Two senators are expected this week to offer the latest in a growing pile of bills in Congress aimed at what many see as a national mental health treatment crisis.
Sens. Bill Cassidy (R-La.) and Chris Murphy (D-Conn.) are set to introduce a bill to make behavioral healthcare more available to people with mental illness and substance-abuse problems. It would create a new HHS assistant secretary for mental health and substance abuse to encourage more professionals to enter the field and promote research, according to Politico. Last month, Rep. Tim Murphy (R-Pa.) introduced a House version of the bill.
The legislation comes as jails, prisons and general hospitals are becoming crowded with people suffering from untreated mental illnesses and addictions because of the shortage of community-based and residential treatment facilities. Local and state governments have cut funding for these programs for many years. Experts say greater awareness and more treatment resources might have prevented some of the mass shootings in recent years.

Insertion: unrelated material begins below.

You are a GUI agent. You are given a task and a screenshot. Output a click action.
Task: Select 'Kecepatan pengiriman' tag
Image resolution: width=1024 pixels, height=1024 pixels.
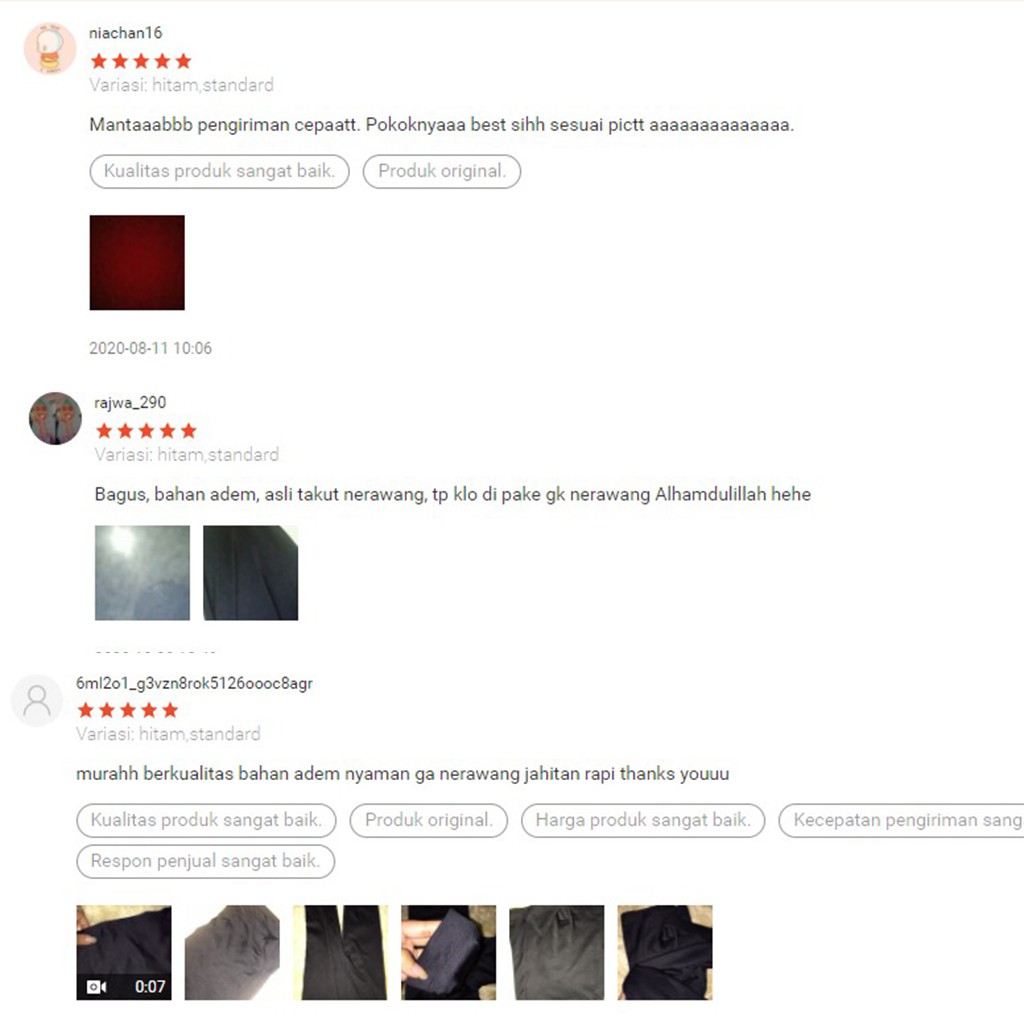pyautogui.click(x=902, y=820)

Last week, Sens. Dick Durbin (D-Ill.), Lamar Alexander (R-Tenn.), and Patty Murray (D-Wash.) introduced a bill that supports suicide-prevention programs and integrating behavioral-health and primary-care services. At the same time, President Barack Obama and House Speaker John Boehner (R-Ohio) have signaled that they will seek broad criminal justice sentencing reform, which some experts say needs to be accompanied by more resources for treating inmates' behavioral-health conditions.
“You can't have any effective reform of prisons and jails without including mental illness,” said John Snook, executive director of the Treatment Advocacy Center.